▶ EXERCISE INSTRUCTIONS
Please give back each entry below unaltered, leaving the pictures out.

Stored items
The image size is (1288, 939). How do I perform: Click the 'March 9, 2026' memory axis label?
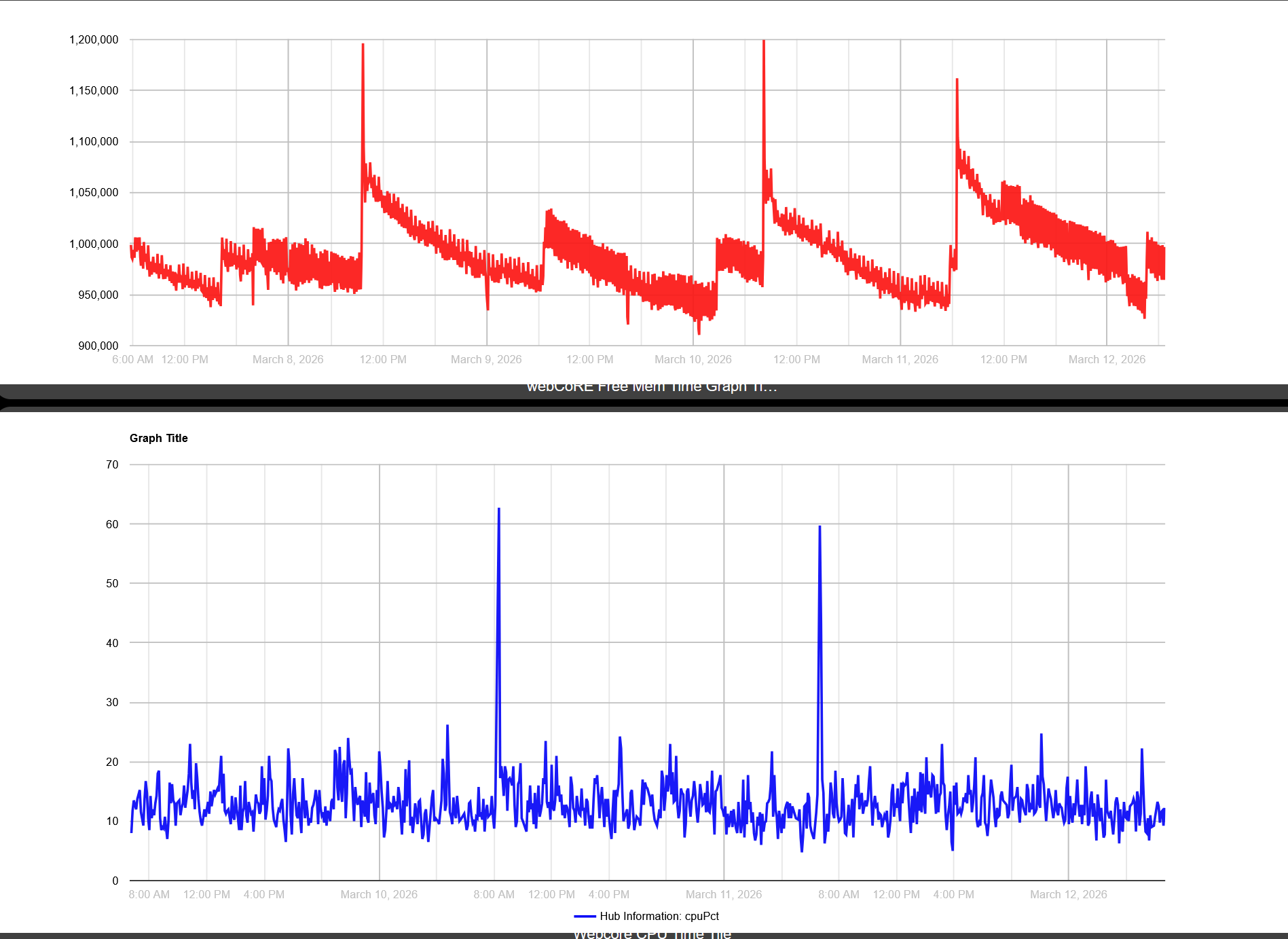(486, 359)
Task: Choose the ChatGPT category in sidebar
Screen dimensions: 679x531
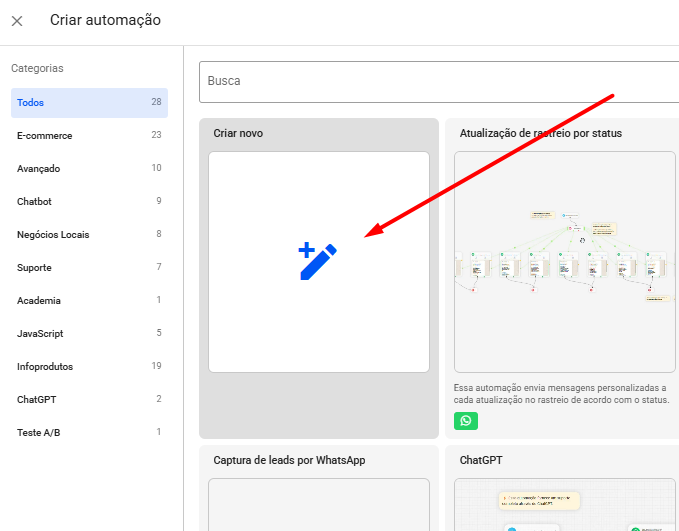Action: [89, 400]
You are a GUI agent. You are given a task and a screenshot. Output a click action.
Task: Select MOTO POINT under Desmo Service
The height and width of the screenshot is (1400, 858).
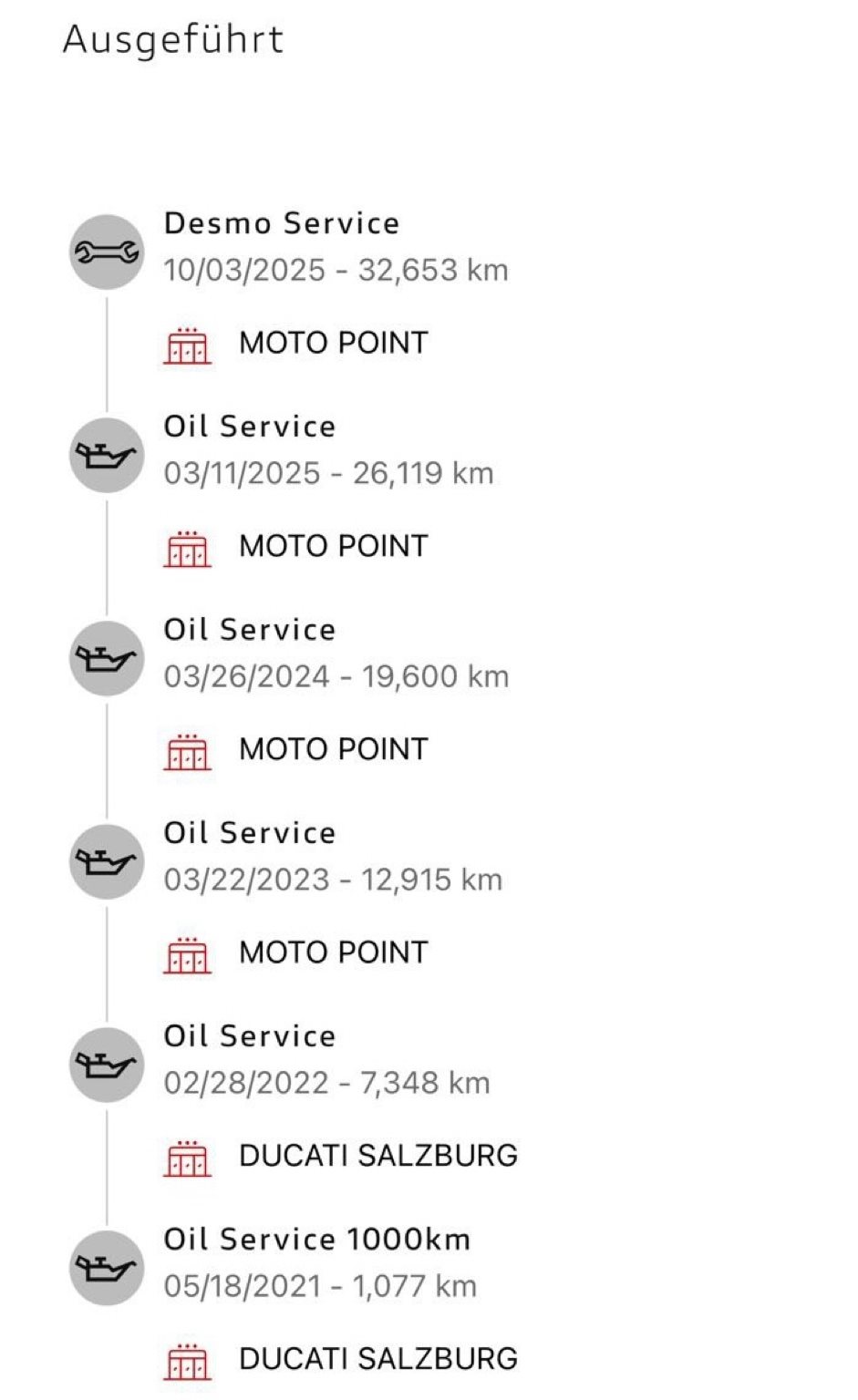click(x=333, y=344)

▶ ANSWER TO THE EXERCISE
The image size is (1288, 939). How do I perform: Click the 'March 9, 2026' memory axis label?
(486, 359)
Task: Choose the ChatGPT category in sidebar
Screen dimensions: 679x531
Action: [89, 400]
You are a GUI agent. You are given a task and a screenshot. Output a click action.
Task: Select MOTO POINT under Desmo Service
The height and width of the screenshot is (1400, 858).
click(x=333, y=344)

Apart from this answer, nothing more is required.